L’atelier «centre de gravité en action» a démontré l’importance de la stabilité dans la vie quotidienne, notamment dans le transport ou la construction. D’autres modules, comme «pendule humain», «balance à plateau» ou «dynamomètre en action» ont permis d’aborder la mesure du temps, l’équilibre des forces et la loi de Hooke. Les élèves ont également expérimenté la conversion d’énergie à travers «allumer une LED à la force du bras», ainsi que les bases de l’automatisation avec «du geste au code -quand l’humain commande la machine». L’atelier sur le moteur électrique a, quant à lui, permis de comprendre la transformation de l’énergie électrique en énergie mécanique.
De la chimie aux technologies: une immersion complète
Les activités ont couvert un large spectre scientifique. Les élèves ont été initiés à la «soudure électronique express», à la «chimie des couleurs -pH naturel-», à la «mousse chimique» ou encore aux techniques de séparation dans «corps purs, mélanges et séparations». L’atelier «du sucre de canne au sucre transformé» a permis de comprendre les processus industriels -extraction, filtration, cristallisation-, tandis que «jeu Docteur Maboul» a développé coordination, précision et réflexes.
Un accent particulier a été mis sur les enjeux stratégiques avec l’atelier «du sol au smartphone», mettant en lumière la transformation des minerais RD-congolais -cobalt, coltan- en composants électroniques, dans un contexte marqué par leur exploitation illicite dans l’Est du pays. Enfin, l’atelier «water illusion» a permis d’observer la réfraction de la lumière et de comprendre certaines illusions optiques.
Une forte mobilisation
Près de 10 000 élèves, venus de toute la capitale RD-congolaise, ont pris part à cette édition, témoignant d’un intérêt croissant pour les sciences et les technologies. À travers ces activités, les organisateurs entendent valoriser le savoir-faire, stimuler l’ingéniosité et susciter des vocations scientifiques.

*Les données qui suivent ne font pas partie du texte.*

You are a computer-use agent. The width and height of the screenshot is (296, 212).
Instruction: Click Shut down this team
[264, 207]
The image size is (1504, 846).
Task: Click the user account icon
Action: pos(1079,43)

Autre temps fort: la visite, le 14 avril 2026, des membres du gouvernement au Village des sciences.
La ministre d’État en charge de l’Éducation nationale, Raïssa Malu, accompagnée notamment de Marc Ekila, Patrick Muyaya, Marie-Thérèse Safi Sombo, Grâce Emie Kutino et du ministre provincial Thierry Tshitenga Kabuya, a parcouru les stands. Cette visite s’inscrit dans la volonté du gouvernement RD-congolais de soutenir la Semaine de la science et des technologies, inscrite dans le calendrier scolaire, et de renforcer la promotion de la culture scientifique. À travers le ministère de l’Éducation nationale, les autorités réaffirment leur engagement à encourager les vocations, développer les compétences techniques et préparer une jeunesse capable de relever les défis technologiques et d’innovation auxquels la RD-Congo est confrontée.